Na noite do dia 27 de maio, coloquei sobre a nossa mesa, caro leitor, o meu terceiro livro — Novenário de espinhos (Sarau das Letras).
Não me peça para descrevê-lo; uma obra poética, para mim, é algo indescritível. Misto de dor e riso, alquimia de lágrimas e venturas, amálgama de solidão e companheirismo. Sob certo ponto, compasso de espera e avanço. Imbricação de louvação e amarguras. Banho de bem-aventuranças e desamparos. Luz dos olhos, escuridão dos renegados.
Sim, uma coletânea de poemas é deveras singular. Capricho das mãos, pulsar dos intestinos, resfolegar do espírito, antojo da alma. Novenário de espinhos.
“Oh, céus! Oh, céus!/ Quem obra por Cristo?”
Novenário de espinhos II
Quando (lá se vão alguns anos) me vi de braços com a poesia, um rubor invadiu a minha face, um tremor assomou-me às mãos. Trêmulas mãos.
O cantar das ‘musas’ rasgava-me, então, a carne, e um fogo novidadeiro consumia-me todo.
Quase sempre a madrugada jogava um manto pardo sobre os meus escombros, e eu corria, feito louco infatigável, atrás de um verso bissexto. Pela manhã, no sereno da dor, tal cantiga de galo, menestrel das idiossincrasias da noite, flagrava-me com várias folhas repletas de rabiscos, estrofes ansiosas por traduzir e eternizar (vã e sábia ilusão!) os desvelos e mistérios dos homens e dos dias. Sonata de profundezas.
“Vi-me, então, no calvário iniludível das horas./ Resolvi, sereno, desistir e entregar-me./ Navegaria nessa sonata de profundezas.”
Novenário de espinhos III
Algumas vezes, a garra adunca de Eros assumia a minha pena, e mergulhava-me todo em “Cânticos de danação”.
Envergonhado, largava o mister poético e fechava-me em copas de ‘santidade’. Para, em poucas horas, entregar-me profundamente aos lampejos melífluos de uma paixão-tesão insana.
“Nos ouvidos, ecos de Eros,/ Em ganidos e urros loucos/ — Cânticos de danação.”
Novenário de espinhos IV
Aqui estou a falar daquilo que se tem pouco a dizer. Na raiz de tudo, a inquestionável impossibilidade do contentamento. A revolta contra o fim, a rotina, ou contra o caminhar com os limites (freios!) à mão. A poesia tem cheiro de infinitude. Tem ares de eternidade, apesar da sua estreita ligação com a realidade que nos cerca (e enerva).

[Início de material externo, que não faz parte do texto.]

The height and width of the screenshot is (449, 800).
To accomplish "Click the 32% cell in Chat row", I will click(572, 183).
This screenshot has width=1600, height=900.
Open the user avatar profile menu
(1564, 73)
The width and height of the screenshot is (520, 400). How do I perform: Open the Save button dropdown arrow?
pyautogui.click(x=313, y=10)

No fundo, no fundo, divisamos apenas “Frestas”.
“Nada a rezar/ Nem ao menos a duvidar./ Nada de sol nem de cor./ Em torno, bem no entorno,/ Apenas frestas, poucas/ Frestas ao sentenciado.”
Novenário de espinhos V
Se me fiz poeta? Se me tornarei imortal?
Não sei, sinceramente não sei. Apenas sei que não quero viver sem a companhia da minha poesia. Tosca, desajeitada, desritmada... Mas é ela quem sabe falar melhor de mim, e a mim. “Remissão tardia”.
“Menti,/ Quando te disse/ Que escrevia poemas.”
Biscuí XVIII
Biscuí, todos os meus livros deságuam em ti. Novenário é dedicado aos nossos filhos — Artur, Mateus e Lucas Francisco —, sementes de amor. Assim como eu, discípulos teus.
Viniciando XIX
Que não seja espinho prosaico, visto que é novenário poético.
Convite
Convido-te, leitor deste “Caderno CA”, a visitar o meu Novenário de espinhos.

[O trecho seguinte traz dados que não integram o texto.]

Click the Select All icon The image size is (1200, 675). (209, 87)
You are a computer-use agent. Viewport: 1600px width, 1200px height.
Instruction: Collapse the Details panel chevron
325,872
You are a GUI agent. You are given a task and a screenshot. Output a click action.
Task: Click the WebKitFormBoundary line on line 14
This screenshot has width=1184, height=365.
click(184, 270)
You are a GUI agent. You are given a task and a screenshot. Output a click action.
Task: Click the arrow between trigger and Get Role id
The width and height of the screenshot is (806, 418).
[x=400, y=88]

Lá, tu terás “Um tanto assim” de angústia; no entanto, um bocado assim de enfrentamento. Servirei o “Café das cinco”, com Miriam Carrilho e Rizolete Fernandes. Sob a guarda da arte augusta de Augusto Paiva, em fotos de Fred Veras, e com desenhos de Augusto, Lourenço e João Helder, meu mano caçula. Meus companheiros, salvadores do meu Novenário.

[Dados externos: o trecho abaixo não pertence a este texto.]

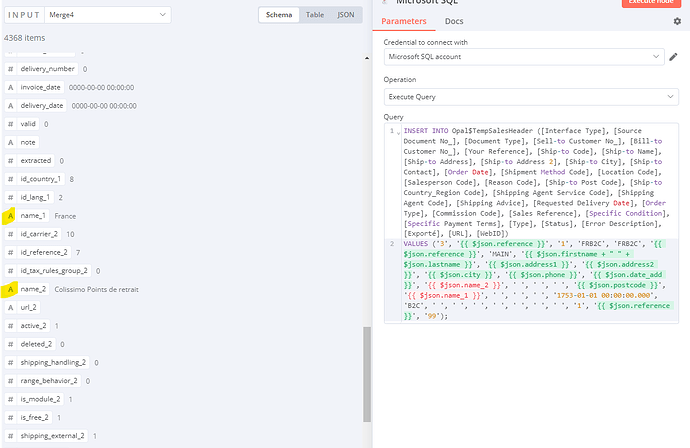
Task: Open the Docs tab
Action: pyautogui.click(x=453, y=21)
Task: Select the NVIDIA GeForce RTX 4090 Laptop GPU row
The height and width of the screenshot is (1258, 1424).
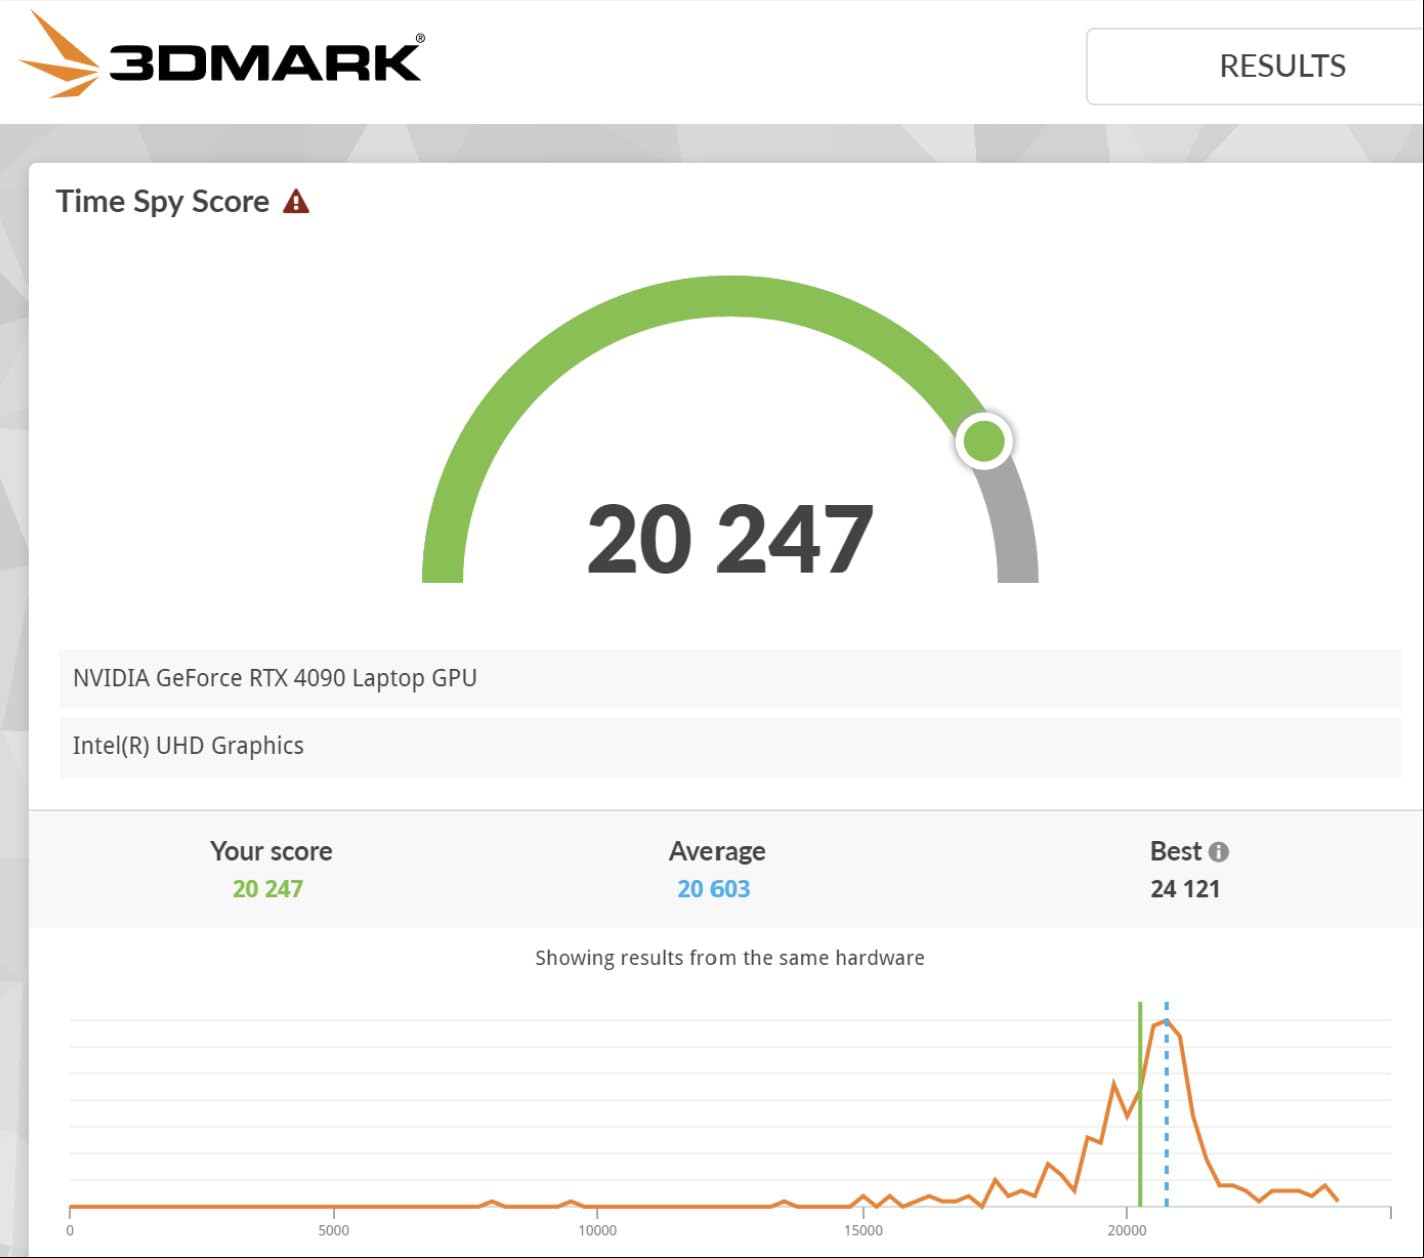Action: (729, 678)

“Altissonante”, lembrar-te-ei de duas companheiras traquinas: a vida e a morte. Contudo, comprometo-me, pronunciarei poucas verdades e um punhado de indagações...
Ou seja: “Um viver, da memória, povoado”.
Novenário de espinhos — “Vem da grota, o rumorejo,/ Balbucio de inquietações,/ Sibilos dos fantasmas,/ Musgos dos ancestrais.”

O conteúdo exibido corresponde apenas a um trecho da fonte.